== PROVIDED TEXT ==
Public is…free, right? Wide open. Sharing. Available to everyone. All good things.

"Private" is…selfish, closed, for the rich.

Clearly, public must be better.

But then why do the words "public toilet" make me cringe? I think: dirty, smelly, ugly, maybe dangerous.

Lots of people think that.

I know because I watch tourists stare at the long line of people waiting to use a public toilet near my office in Manhattan.

"Yuck," they say, with a disgusted look. "Why would someone line up for that?"

"A lot of people say that," laughed a bathroom attendant.

Wait, a bathroom attendant?

Yes. This is a different sort of bathroom, in a different kind of park.

There is ice skating, pingpong, juggling lessons, yoga lessons…all for free.

Two attendants clean the bathrooms 30 times a day, and the bathrooms are furnished with flowers and paintings. Speakers play classical music.

This is a huge difference from 37 years ago, when Bryant Park was filled with vagrants and trash. It was then that urban redeveloper Dan Biederman managed to persuade city politicians to let him try to run the park.
===
* DIRECTIONS *
a – Return everything in the passage about public toilets and Bryant Park from "I know because" down to "kind of park.", copied word for word.
b – Write the next part of the essay about public toilets and Bryant Park, starting right after its last sentence.
== SOURCE MATERIAL ==
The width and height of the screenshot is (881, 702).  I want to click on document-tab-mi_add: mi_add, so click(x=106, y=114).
===
== SOURCE MATERIAL ==
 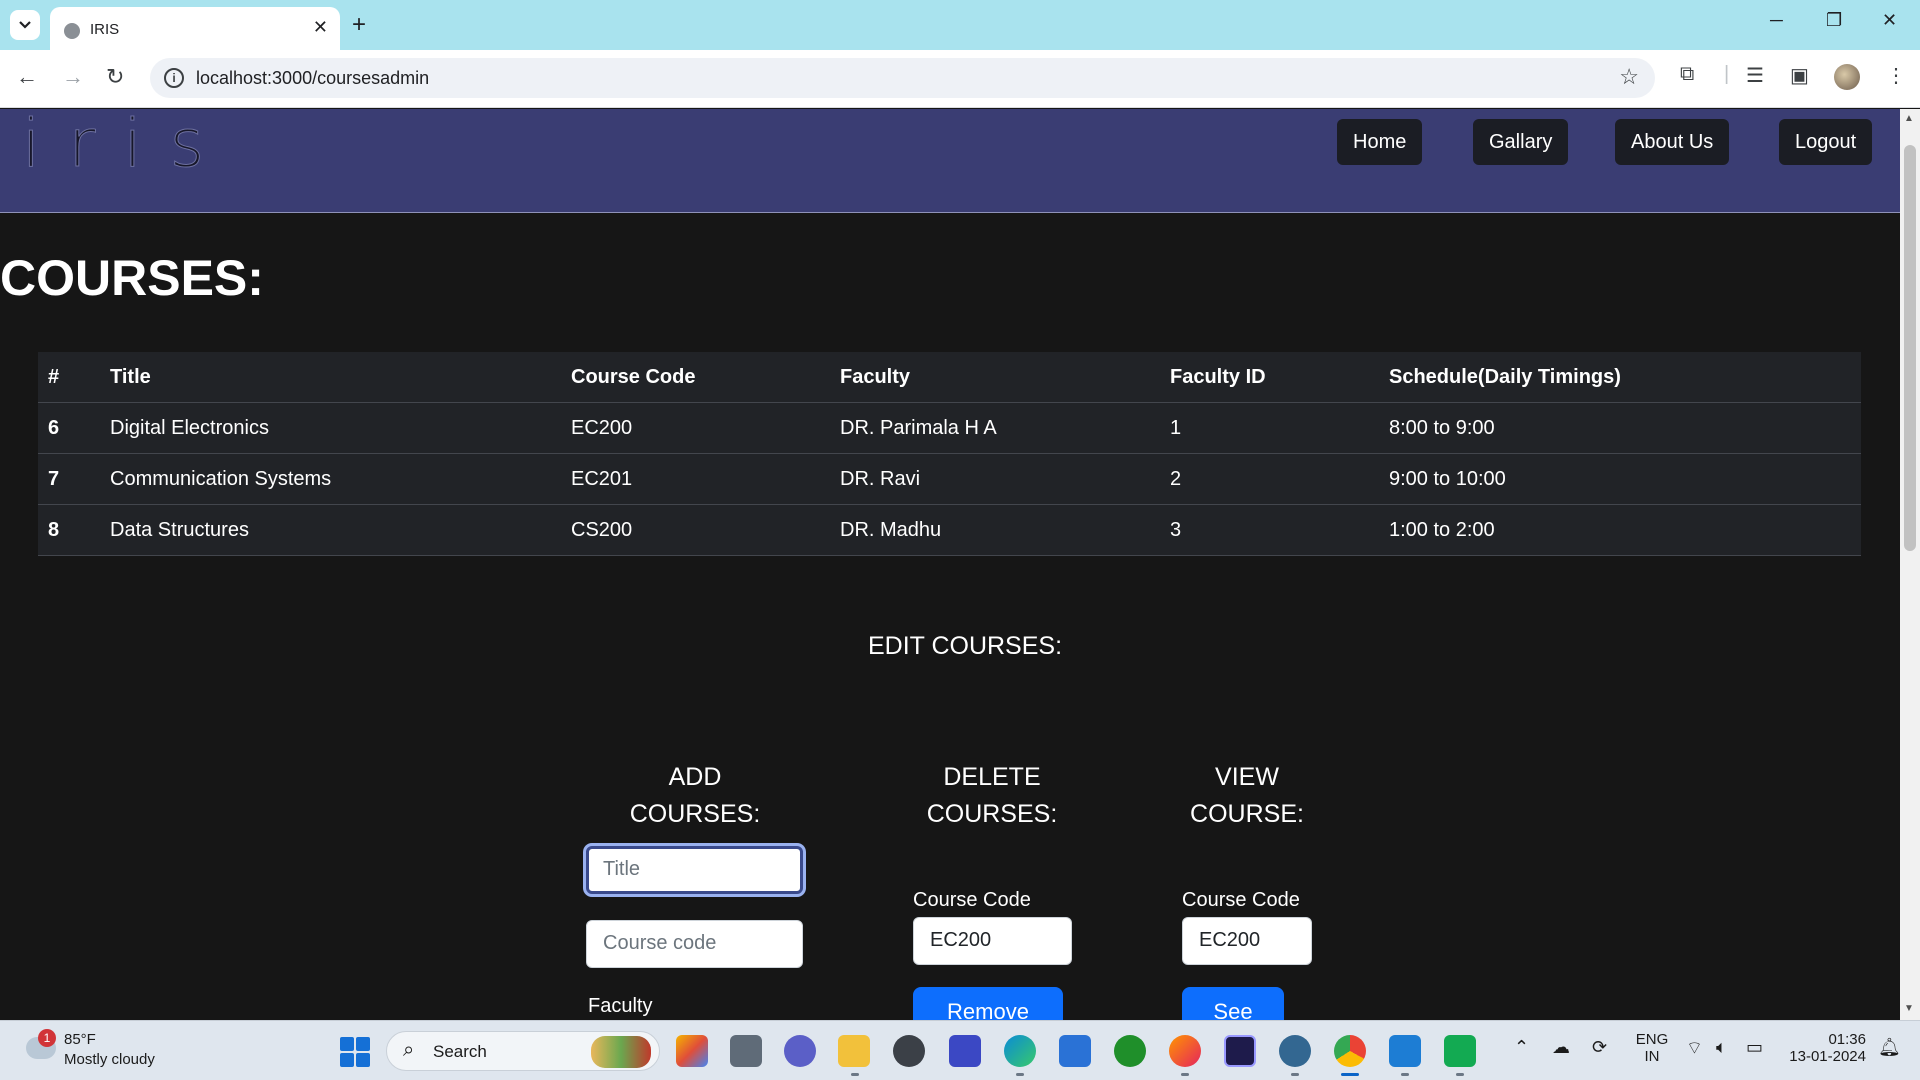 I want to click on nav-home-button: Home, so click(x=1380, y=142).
===
* ANSWERS BELOW *
a –
I know because I watch tourists stare at the long line of people waiting to use a public toilet near my office in Manhattan.

"Yuck," they say, with a disgusted look. "Why would someone line up for that?"

"A lot of people say that," laughed a bathroom attendant.

Wait, a bathroom attendant?

Yes. This is a different sort of bathroom, in a different kind of park.

b –
He got money from local businesses and tried innovative things, like playing music in the bathrooms.

"It's just another element, along with flowers, recessed lighting, and artwork, that makes people think they're going to be safe," says Biederman in my new video.

Safety is important because crime is up.

But there's little crime in Bryant Park because crime thrives in dark corners, and this park is filled with people.

Plus little businesses like Joe Coffee Co. and Le Pain Quotidien. They pay for the park. Some people object to that.

"A park isn't supposed to be about business!" they say.

Biederman responds, "In the current state of things you can't have 'passive spaces.' Too many people are circulating who are violent or emotionally disturbed."

To discourage such people, he fills his park businesses and activities—like the juggling lessons. When lots of people are in a park, he says, vagrancy is less of a problem.

Still, he sometimes must deal with troubled people. The worst, he says, are people who take the drug K2 and suddenly get so hot that they take their clothes off.

Our guards "guide them out of the park," says Biederman.

It all works. Twelve million people visit Bryant Park every year, and none of it costs taxpayers a penny. Actually, the city makes money, says Biederman, because "the increased real estate taxes paid by the surrounding buildings—it's $33 million a year."

"Why can't governments do this?" I ask.

"They do, at times," he responds. He points to Central Park.

But Central Park was rescued by a private charity, one I happen to work with. Before we started managing the park, it, too, was run-down, dangerous, covered in trash and graffiti.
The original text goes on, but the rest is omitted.